▸ INSTRUCTION 1
Retype the passage on corruption and human worth in full, with no changes.

Corruption issues from greed which is fuelled by the shared notion that the worth of human beings depends on what, and how much, a person possesses, irrespective of how it is raked in. Belief in intrinsic human worth is incompatible with corruption. It is impossible to be self-respecting and corrupt at the same time.

This confronts us with possibility that the idea of development we pursue, which measures development by material gains alone, could well be a catalyst for corruption. Available evidence –the astronomical enlargement of corruption in the wake of globalisation- points in that direction. The power of being –in which Gandhi believed- is substituted with the power of having. The more you have, the better you are. Black money has the power to make you white.

Given that, what are we to make of the much-touted war on corruption? What has come to light so far affords a peek into what it takes to containing corruption. Bringing about a change in the individual and national outlook on what constitutes human worth as well as what should comprise the essence of authentic, meaningful patriotism, is the core task. There is no indication anywhere that this is in the offing under the aegis of the war on corruption.

[Entries showing where items appear]
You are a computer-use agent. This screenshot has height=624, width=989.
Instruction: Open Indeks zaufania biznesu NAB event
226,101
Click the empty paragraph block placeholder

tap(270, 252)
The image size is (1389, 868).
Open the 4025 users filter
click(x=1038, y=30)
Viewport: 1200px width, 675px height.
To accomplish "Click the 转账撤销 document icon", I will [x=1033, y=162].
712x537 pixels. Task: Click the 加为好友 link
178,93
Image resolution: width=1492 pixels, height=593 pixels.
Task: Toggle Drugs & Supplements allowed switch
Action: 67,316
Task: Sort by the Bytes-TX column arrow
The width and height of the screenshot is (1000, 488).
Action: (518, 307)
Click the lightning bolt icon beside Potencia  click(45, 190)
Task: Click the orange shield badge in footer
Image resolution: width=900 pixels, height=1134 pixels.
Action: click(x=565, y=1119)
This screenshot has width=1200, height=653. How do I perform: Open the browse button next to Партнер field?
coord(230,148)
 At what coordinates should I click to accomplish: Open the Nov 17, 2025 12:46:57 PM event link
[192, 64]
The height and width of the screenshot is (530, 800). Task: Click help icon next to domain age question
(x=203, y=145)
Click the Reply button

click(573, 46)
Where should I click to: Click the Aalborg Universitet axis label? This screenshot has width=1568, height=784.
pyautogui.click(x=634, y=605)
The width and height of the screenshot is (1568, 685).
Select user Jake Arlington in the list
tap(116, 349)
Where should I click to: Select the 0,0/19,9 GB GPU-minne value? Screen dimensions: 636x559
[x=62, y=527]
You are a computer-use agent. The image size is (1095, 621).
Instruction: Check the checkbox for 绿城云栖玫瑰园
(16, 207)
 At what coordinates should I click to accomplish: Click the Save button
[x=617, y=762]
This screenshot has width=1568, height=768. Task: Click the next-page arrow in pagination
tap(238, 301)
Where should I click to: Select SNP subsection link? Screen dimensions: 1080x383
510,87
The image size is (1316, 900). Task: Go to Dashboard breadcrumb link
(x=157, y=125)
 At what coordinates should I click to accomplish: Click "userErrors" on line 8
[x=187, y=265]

▸ INSTRUCTION 2
Echo the rows from the line containing "Where should I click to: Select SNP" through the final row, including both ends, and give nothing else.

▸ EXERCISE SOLUTION 1
Corruption issues from greed which is fuelled by the shared notion that the worth of human beings depends on what, and how much, a person possesses, irrespective of how it is raked in. Belief in intrinsic human worth is incompatible with corruption. It is impossible to be self-respecting and corrupt at the same time.

This confronts us with possibility that the idea of development we pursue, which measures development by material gains alone, could well be a catalyst for corruption. Available evidence –the astronomical enlargement of corruption in the wake of globalisation- points in that direction. The power of being –in which Gandhi believed- is substituted with the power of having. The more you have, the better you are. Black money has the power to make you white.

Given that, what are we to make of the much-touted war on corruption? What has come to light so far affords a peek into what it takes to containing corruption. Bringing about a change in the individual and national outlook on what constitutes human worth as well as what should comprise the essence of authentic, meaningful patriotism, is the core task. There is no indication anywhere that this is in the offing under the aegis of the war on corruption.

▸ EXERCISE SOLUTION 2
Where should I click to: Select SNP subsection link? Screen dimensions: 1080x383
510,87
The image size is (1316, 900). Task: Go to Dashboard breadcrumb link
(x=157, y=125)
 At what coordinates should I click to accomplish: Click "userErrors" on line 8
[x=187, y=265]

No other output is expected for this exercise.